In an age when people pride themselves on their cynicism, it’s almost touching to remember that one of the most powerful forces in politics is still optimism. We may routinely dismiss politicians as self-serving vermin, but when the time comes, we generally choose the self-serving vermin who tell the best story of a brighter tomorrow. Better a smiling cockroach than a gloomy one.
Optimism is one of the great fault-lines that run beneath the Brexit debate, one that helps explain why the Brexiteers are making the running and why those who still stand opposed to Brexit still have a lot to learn. Simply, the Brexiteers are setting the pace because they realise people want to hear good news, want to be told a story of improvement and success.
It doesn’t even really matter if that story is detailed or convincing or even casually acquainted with the facts. The visions of Brexit Britain’s glorious post-European future offered by some bright-eyed Brexiteers are neither. What matters is that the authors look and sound like they believe that their plan means tomorrow will be better than today.

Stored rows:
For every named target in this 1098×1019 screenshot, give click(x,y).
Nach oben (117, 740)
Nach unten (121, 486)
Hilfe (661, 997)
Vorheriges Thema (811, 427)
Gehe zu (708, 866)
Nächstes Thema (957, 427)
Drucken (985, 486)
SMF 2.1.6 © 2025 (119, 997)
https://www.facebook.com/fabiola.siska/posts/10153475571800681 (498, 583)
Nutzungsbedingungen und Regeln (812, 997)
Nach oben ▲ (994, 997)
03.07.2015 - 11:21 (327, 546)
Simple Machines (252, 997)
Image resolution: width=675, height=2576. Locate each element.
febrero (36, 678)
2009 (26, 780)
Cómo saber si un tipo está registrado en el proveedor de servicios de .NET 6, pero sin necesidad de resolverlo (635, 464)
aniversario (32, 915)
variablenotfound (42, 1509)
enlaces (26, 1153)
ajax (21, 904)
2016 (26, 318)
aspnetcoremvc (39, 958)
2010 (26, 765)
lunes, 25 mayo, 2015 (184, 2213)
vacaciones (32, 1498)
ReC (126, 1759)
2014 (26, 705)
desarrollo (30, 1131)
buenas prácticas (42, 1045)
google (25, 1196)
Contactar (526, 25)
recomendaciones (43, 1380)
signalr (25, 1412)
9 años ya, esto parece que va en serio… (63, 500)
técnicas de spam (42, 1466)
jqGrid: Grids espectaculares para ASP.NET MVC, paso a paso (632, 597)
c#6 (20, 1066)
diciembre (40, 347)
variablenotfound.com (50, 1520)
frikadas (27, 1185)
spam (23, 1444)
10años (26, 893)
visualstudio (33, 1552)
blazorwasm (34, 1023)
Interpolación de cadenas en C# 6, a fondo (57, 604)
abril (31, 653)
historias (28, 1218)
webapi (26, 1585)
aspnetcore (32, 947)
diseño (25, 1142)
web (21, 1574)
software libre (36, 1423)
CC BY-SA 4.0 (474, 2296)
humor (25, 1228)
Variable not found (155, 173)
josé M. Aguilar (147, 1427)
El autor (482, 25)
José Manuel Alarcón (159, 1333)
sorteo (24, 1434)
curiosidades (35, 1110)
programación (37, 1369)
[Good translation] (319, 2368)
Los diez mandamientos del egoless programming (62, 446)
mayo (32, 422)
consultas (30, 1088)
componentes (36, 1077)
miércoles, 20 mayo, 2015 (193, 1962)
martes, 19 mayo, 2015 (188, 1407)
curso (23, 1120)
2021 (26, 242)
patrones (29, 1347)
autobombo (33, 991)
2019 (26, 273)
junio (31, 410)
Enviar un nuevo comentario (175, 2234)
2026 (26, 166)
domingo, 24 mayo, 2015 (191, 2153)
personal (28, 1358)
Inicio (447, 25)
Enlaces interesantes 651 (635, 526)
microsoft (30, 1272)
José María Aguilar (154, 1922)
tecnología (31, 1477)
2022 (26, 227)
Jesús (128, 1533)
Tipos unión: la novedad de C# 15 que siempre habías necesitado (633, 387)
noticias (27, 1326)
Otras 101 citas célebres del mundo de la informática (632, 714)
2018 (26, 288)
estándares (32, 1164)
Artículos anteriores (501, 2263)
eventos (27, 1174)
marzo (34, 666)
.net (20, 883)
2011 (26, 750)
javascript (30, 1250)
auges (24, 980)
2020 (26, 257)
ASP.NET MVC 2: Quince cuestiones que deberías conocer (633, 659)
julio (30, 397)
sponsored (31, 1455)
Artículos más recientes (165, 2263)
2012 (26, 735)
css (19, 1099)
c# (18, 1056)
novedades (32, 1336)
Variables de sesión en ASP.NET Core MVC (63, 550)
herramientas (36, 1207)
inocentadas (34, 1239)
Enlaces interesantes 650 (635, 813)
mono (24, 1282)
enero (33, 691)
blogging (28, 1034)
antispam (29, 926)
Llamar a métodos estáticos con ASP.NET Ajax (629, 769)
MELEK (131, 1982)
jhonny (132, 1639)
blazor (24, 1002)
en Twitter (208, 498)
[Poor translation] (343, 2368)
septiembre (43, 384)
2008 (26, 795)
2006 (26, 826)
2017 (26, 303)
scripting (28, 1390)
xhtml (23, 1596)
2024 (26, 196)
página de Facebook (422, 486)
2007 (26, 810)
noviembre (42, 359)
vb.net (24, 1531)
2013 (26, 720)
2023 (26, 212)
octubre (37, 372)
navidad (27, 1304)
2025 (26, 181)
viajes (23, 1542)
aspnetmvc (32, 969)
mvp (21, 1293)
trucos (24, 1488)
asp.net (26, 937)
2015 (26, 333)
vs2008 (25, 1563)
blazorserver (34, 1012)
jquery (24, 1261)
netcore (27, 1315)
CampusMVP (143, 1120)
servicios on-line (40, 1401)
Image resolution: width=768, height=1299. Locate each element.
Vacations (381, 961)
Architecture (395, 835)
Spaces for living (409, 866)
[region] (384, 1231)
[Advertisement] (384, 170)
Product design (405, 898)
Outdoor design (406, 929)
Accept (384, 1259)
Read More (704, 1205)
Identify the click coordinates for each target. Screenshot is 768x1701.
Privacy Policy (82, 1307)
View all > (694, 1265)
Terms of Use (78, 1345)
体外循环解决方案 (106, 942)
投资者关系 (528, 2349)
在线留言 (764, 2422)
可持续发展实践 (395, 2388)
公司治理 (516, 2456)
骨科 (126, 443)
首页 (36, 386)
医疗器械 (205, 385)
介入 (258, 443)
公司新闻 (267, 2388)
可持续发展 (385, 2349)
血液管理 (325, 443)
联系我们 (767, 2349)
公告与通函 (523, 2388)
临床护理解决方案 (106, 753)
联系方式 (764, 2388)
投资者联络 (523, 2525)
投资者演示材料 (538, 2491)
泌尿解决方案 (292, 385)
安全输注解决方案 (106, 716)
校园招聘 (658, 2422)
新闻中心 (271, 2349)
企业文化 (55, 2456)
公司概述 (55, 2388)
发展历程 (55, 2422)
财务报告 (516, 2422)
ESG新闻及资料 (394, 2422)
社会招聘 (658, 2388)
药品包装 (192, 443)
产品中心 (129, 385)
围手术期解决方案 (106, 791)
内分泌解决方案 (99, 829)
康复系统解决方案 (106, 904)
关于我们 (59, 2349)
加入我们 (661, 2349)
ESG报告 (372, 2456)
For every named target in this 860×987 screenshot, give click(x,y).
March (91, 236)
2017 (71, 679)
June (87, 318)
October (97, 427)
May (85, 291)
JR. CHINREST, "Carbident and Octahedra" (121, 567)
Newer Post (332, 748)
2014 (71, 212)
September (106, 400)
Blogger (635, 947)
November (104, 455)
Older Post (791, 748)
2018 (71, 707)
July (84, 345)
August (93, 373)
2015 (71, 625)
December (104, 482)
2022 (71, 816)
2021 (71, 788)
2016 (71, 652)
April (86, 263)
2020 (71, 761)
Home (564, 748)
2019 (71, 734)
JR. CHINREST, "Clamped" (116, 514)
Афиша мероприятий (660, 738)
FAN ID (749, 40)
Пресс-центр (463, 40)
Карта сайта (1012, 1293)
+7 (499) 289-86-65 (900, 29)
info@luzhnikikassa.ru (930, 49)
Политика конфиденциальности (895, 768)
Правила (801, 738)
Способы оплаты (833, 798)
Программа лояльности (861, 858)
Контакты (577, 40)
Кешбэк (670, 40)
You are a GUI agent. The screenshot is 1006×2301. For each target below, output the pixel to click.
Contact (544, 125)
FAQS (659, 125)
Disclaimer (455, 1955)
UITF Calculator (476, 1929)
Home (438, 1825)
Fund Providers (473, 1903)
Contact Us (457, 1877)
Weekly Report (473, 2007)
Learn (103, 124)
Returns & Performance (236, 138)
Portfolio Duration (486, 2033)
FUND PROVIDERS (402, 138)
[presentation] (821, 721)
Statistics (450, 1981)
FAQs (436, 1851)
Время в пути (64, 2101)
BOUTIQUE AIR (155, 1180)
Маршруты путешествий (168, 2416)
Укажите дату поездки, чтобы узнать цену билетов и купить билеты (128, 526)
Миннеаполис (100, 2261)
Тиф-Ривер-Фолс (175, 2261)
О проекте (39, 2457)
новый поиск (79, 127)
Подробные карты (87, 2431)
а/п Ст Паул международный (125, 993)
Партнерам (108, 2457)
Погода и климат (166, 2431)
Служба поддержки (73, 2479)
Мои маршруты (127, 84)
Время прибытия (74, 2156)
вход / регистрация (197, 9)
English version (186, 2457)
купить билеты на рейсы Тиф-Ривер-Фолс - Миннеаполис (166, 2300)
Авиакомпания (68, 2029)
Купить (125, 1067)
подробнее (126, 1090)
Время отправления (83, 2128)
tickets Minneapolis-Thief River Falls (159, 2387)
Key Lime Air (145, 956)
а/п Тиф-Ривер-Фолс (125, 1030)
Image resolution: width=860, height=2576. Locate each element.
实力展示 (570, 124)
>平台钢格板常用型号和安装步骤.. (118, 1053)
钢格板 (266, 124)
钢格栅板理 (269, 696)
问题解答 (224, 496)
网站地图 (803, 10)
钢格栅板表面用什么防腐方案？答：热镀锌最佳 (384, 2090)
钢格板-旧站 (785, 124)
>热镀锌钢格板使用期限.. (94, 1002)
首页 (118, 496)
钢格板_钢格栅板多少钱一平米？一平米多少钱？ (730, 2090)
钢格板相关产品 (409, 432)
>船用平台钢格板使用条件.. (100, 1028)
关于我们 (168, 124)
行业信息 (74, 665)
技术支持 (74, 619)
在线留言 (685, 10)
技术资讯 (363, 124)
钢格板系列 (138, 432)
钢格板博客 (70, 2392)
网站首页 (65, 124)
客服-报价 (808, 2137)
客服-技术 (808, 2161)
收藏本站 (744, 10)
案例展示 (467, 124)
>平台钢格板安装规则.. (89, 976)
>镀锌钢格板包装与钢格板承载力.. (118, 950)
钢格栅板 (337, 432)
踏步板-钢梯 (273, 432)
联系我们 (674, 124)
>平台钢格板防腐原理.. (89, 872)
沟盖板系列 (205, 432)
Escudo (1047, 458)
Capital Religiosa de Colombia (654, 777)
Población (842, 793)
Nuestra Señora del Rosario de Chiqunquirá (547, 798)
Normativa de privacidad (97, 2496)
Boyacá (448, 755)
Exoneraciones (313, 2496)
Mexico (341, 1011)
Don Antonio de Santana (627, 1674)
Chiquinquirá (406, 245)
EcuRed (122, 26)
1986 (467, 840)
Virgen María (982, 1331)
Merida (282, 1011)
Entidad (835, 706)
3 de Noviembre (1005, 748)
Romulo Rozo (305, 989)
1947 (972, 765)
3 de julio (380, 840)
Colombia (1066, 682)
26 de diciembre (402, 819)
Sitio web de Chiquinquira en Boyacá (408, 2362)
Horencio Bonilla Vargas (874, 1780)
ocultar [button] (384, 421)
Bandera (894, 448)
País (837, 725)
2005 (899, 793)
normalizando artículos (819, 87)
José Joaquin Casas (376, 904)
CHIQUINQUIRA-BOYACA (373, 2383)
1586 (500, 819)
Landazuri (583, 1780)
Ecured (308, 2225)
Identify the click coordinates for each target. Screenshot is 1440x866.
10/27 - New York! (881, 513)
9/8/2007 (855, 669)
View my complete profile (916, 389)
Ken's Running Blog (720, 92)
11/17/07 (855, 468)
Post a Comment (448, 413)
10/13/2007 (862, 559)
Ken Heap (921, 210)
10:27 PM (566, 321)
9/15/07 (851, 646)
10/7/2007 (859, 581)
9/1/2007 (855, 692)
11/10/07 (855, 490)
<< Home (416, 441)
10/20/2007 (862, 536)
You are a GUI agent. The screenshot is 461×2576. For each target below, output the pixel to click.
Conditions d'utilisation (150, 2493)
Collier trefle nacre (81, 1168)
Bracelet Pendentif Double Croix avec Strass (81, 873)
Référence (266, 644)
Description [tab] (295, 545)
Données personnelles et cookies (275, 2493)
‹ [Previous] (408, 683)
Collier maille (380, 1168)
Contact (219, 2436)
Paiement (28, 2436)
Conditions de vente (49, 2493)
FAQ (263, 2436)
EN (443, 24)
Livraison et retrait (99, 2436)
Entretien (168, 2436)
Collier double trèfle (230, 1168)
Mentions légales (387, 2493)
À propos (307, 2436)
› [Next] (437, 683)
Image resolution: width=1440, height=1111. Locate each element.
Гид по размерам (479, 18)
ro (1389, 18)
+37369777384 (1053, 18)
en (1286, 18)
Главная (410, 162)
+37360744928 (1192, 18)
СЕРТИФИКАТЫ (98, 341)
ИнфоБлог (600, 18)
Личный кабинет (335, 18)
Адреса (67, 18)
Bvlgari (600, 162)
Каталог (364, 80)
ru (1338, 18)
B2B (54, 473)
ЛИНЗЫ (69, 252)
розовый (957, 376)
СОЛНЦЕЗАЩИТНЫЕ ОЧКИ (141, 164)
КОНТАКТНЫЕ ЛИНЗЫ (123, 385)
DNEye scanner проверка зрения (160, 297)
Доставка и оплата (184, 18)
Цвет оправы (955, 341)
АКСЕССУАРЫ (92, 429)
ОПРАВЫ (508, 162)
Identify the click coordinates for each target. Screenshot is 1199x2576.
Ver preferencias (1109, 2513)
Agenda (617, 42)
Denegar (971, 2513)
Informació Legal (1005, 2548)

Problems to work on:
a - Decide whether each statement agrees with the passage on optimism and Brexit. For each one, answer yes or no and quote the exact words from the passage that decide it.
(i) People generally choose the politicians who tell the best story of a brighter tomorrow.
(ii) The Brexiteers' story of the future has to be detailed and convincing to work.
(iii) Those who oppose Brexit have little left to learn.
b - According to the passage on optimism and Brexit, why are the Brexiteers setting the pace?

Answers to the problems:
a -
(i) Yes: "we generally choose the self-serving vermin who tell the best story of a brighter tomorrow"
(ii) No: "It doesn’t even really matter if that story is detailed or convincing or even casually acquainted with the facts."
(iii) No: "those who still stand opposed to Brexit still have a lot to learn"

b - They realize that people want to hear good news and be told a story of improvement and success.